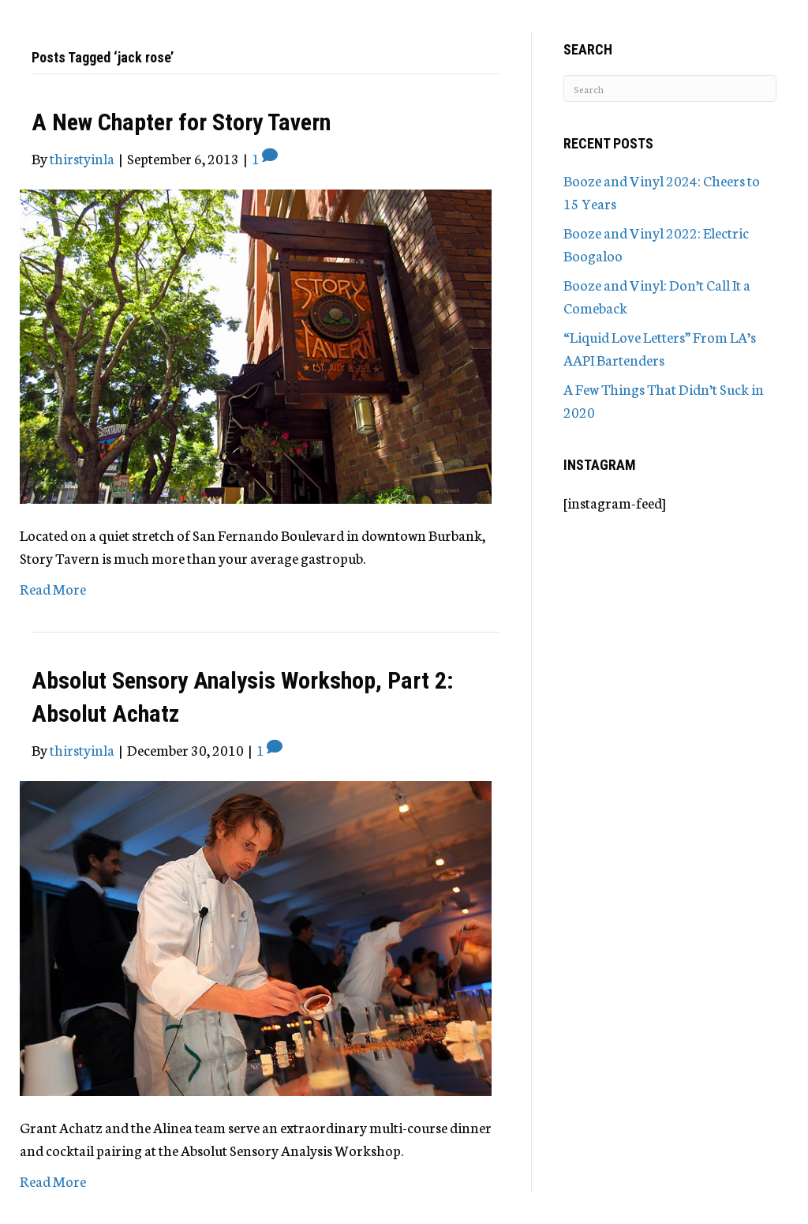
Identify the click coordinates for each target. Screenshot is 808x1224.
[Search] (669, 88)
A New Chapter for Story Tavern (181, 122)
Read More (53, 588)
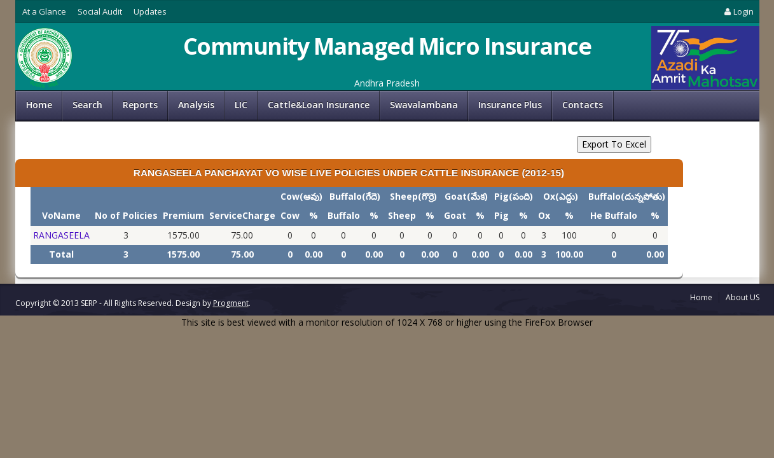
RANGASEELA (61, 235)
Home (39, 105)
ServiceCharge (242, 215)
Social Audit (100, 11)
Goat (455, 215)
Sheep (402, 215)
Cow (290, 215)
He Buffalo (613, 215)
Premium (183, 215)
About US (742, 297)
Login (737, 11)
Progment (231, 303)
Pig (501, 215)
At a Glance (44, 11)
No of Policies (126, 215)
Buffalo (344, 215)
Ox (544, 215)
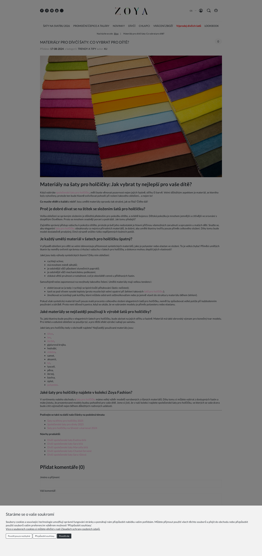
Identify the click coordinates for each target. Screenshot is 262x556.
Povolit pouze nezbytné (19, 536)
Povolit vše (64, 536)
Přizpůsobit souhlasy (45, 536)
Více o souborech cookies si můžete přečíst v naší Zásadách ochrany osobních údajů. (53, 528)
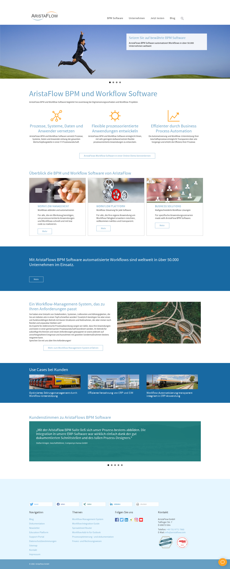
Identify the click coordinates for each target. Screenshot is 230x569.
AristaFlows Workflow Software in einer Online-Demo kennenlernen (117, 155)
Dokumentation (37, 566)
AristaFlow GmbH (42, 564)
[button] (41, 547)
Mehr (44, 231)
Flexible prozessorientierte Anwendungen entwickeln (115, 128)
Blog (172, 18)
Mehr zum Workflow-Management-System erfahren (73, 348)
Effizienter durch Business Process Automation (173, 128)
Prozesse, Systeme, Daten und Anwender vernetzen (56, 128)
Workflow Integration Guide (85, 566)
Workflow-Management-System (87, 562)
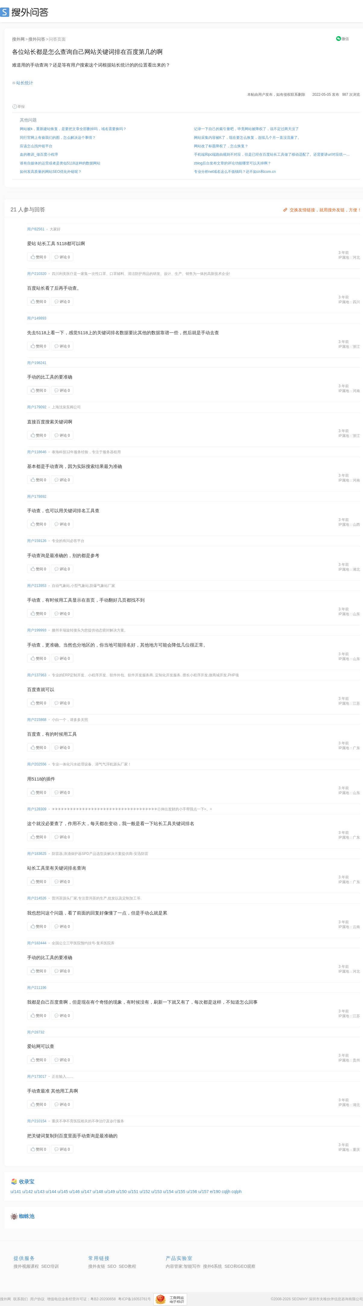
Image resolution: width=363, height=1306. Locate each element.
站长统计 (24, 82)
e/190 (216, 1191)
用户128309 (36, 809)
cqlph (237, 1191)
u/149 (110, 1191)
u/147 (87, 1191)
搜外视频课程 (26, 1266)
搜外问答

Direction - Arrange the rows above into a numbered list. Skip blank lines and leave out the pictures.

Result of this task -
1. Identify the click coordinates for each target. Screenshot is 808x1224.
2. [Search] (669, 88)
3. A New Chapter for Story Tavern (181, 122)
4. Read More (53, 588)
5. RANGASEELA (61, 235)
6. Home (39, 105)
7. ServiceCharge (242, 215)
8. Social Audit (100, 11)
9. Goat (455, 215)
10. Sheep (402, 215)
11. Cow (290, 215)
12. He Buffalo (613, 215)
13. Premium (183, 215)
14. About US (742, 297)
15. Login (737, 11)
16. Progment (231, 303)
17. Pig (501, 215)
18. At a Glance (44, 11)
19. No of Policies (126, 215)
20. Buffalo (344, 215)
21. Ox (544, 215)
22. Identify the click coordinates for each target. Screenshot is 262x556.
23. Povolit pouze nezbytné (19, 536)
24. Povolit vše (64, 536)
25. Přizpůsobit souhlasy (45, 536)
26. Více o souborech cookies si můžete přečíst v naší Zásadách ochrany osobních údajů. (53, 528)
27. Identify the click coordinates for each target. Screenshot is 230x569.
28. AristaFlows Workflow Software in einer Online-Demo kennenlernen (117, 155)
29. Dokumentation (37, 566)
30. AristaFlow GmbH (42, 564)
31. [button] (41, 547)
32. Mehr (44, 231)
33. Flexible prozessorientierte Anwendungen entwickeln (115, 128)
34. Blog (172, 18)
35. Mehr zum Workflow-Management-System erfahren (73, 348)
36. Effizienter durch Business Process Automation (173, 128)
37. Prozesse, Systeme, Daten und Anwender vernetzen (56, 128)
38. Workflow Integration Guide (85, 566)
39. Workflow-Management-System (87, 562)
40. Image resolution: width=363, height=1306. Locate each element.
41. 站长统计 (24, 82)
42. e/190 (216, 1191)
43. 用户128309 (36, 809)
44. cqlph (237, 1191)
45. u/149 (110, 1191)
46. u/147 (87, 1191)
47. 搜外视频课程 (26, 1266)
48. 搜外问答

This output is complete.